### Document excerpt
######

Brattleboro EMS – An Open Public Process Made Murky

At the May 2 Selectboard meeting, the board endorsed a proposed schedule of information-gathering prior to voting on Town EMS services in September.

The board thought they had a good plan, but what they presented turned out to be confusing to anyone trying to follow along.  Sadly, in an effort to be extra open and transparent, the board ended up making things murkier.

The Official Path – Meetings and Correspondence

Town Manager John Potter presented the official EMS decision-making schedule, which gives time for public discussion on the topic at the second Selectboard meeting of each month. This is the official time for the public to come and weigh in on warned EMS agenda items.  There will also be a public forum scheduled just prior to the board’s vote in September.

Are there are other ways for the public to weigh in officially?

Peter Case asked if the public could send letters or emails, and Potter said yes.  Sending correspondence to the board or Town Manager on a topic is another way to go on the record officially.

That’s the way most issues go. Public meetings are scheduled and people can send letters or answer a poll. Pretty simple.  Everything is taped, minutes are taken, news is reported widely and so on. It is a tried and true process when it is allowed to work.

If they had stopped there, the board would have presented a clear, familiar public process.

Many other options, though, were thrown into the mix.

Make Comments Online

Potter said staff will keep track of any feedback submitted through “social media or other means.” This is both vague and clearly an impossible task.  No one can keep track of everyone’s comments on all social media sites.  Who on staff is monitoring, for example, Truth Social for thoughts on Brattleboro EMS services? Who is watching every local Tik Tok video? No one.  Other means?

I note again, ahem, that the town social media policy is as out-of-date as the Weigher of Coal! But that’s for a different day.

Go to the “Selectboard Office Hours”

######

### Provided material
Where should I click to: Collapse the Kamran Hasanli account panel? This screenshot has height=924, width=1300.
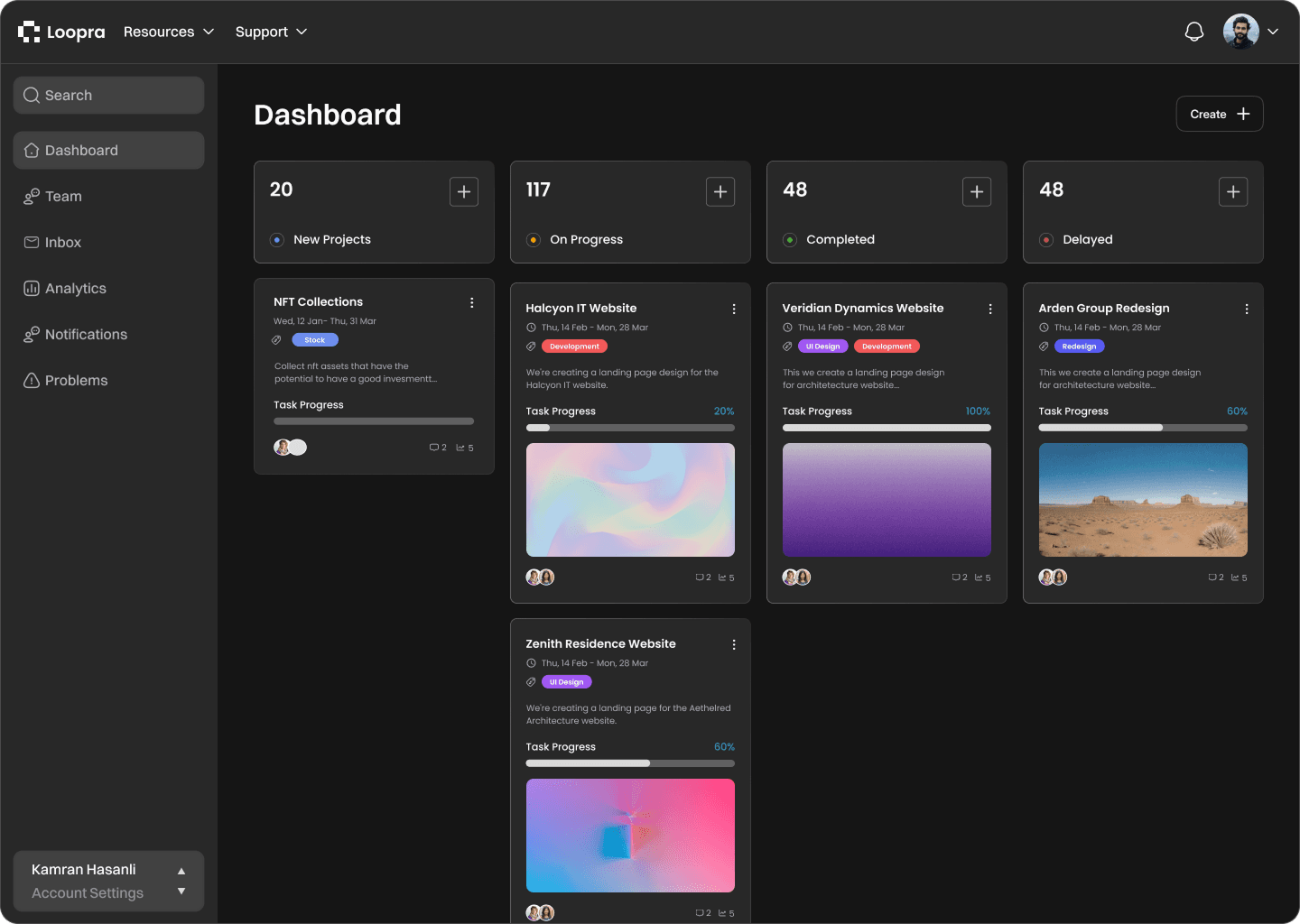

######

### List of tasks
1. Translate this sentence from the Brattleboro EMS article into Spanish: "Sending correspondence to the board or Town Manager on a topic is another way to go on the record officially."
2. Extend the Brattleboro EMS article past its final heading, writing on in the same voice.

### Results of the exercise
1. Enviar correspondencia a la junta o al administrador municipal sobre un tema es otra forma de dejar constancia oficial.

2.
Franz Reichsman is offering open office hours at the Library and at a downtown business. He said that this was the time and place for the public to share thoughts and discuss EMS services.  Will this off-the-record discussion be documented and entered into the public record? 

Franz Reichsman’s office hours been billed as “Selectboard Office Hours” which makes it sound very official, when it should probably be named “Franz’s Open Office” to lessen the confusion.  The real “Selectboard Office Hours” are the regular, warned meetings, and that is the time and place to discuss EMS issues on the record.  If those hours are deemed to be inconvenient by the public or the board, they should be changed.

That said, by all means, go talk to Franz. It is a great and innovative idea for a Selectboard member to make regular hours open to the public. More should do it.  But don’t confuse this with attending officially warned Selectboard meetings, or sending official letters or emails.  If it is important, put it in writing to the Town or attend an official meeting.

There is a difference between casual conversations and making official comments on the record. Board members often refer back to the minutes of the meeting during discussions. No minutes? No video? No record.

Limited Participation at Selectboard Meetings

Board members also invited the public to the officially warned meetings. This is the right time and place, but board members admitted that the public won’t be given much time for input at the meetings. It is also now questionable what is allowed to be said.

The Selectboard has recently reduced the recommended amount of time a member of the public may speak from three to two minutes. Board chair Ian Goodnow suggested getting a countdown time clock and aiming it at the audience so they’d see the seconds counting down as they were speaking. That hasn’t happened (yet) but there is new energy being spent on limiting public input in both time and topic.

Dick Degray and others have seen it happen recently. Dick’s been rushed to make comments, and forced to ask his follow up questions ahead of receiving an answer to his initial questions. Others have been told at times their input wasn’t germane, when it really didn’t seem like anyone was that far off track at all.

At another recent meeting, Goodnow told member-of-the-public Dale Joy she couldn’t speak on a topic not on the agenda during public participation. He told her he knew what she was going to speak about before she started, then shut her down by repeatedly speaking over her. (It reminded me of battles with my little sister: “la la la la…I can’t hear you!”)

Watching a clock and obsessively listening for keywords that can end a comment is not a healthy public process.

Drifting Backward

One can see why, with an increasingly difficult public commenting process at Selectboard meetings, that there would be zeal and creativity around creating alternatives to that official public forum. It has great appeal to say “skip the meeting and just…”   But that’s not our public process.

The official record will be crafted from the officially warned meetings and agendas. That’s it, for better or worse. Members of the public will need to fight for their two minutes of public speaking given at each meeting.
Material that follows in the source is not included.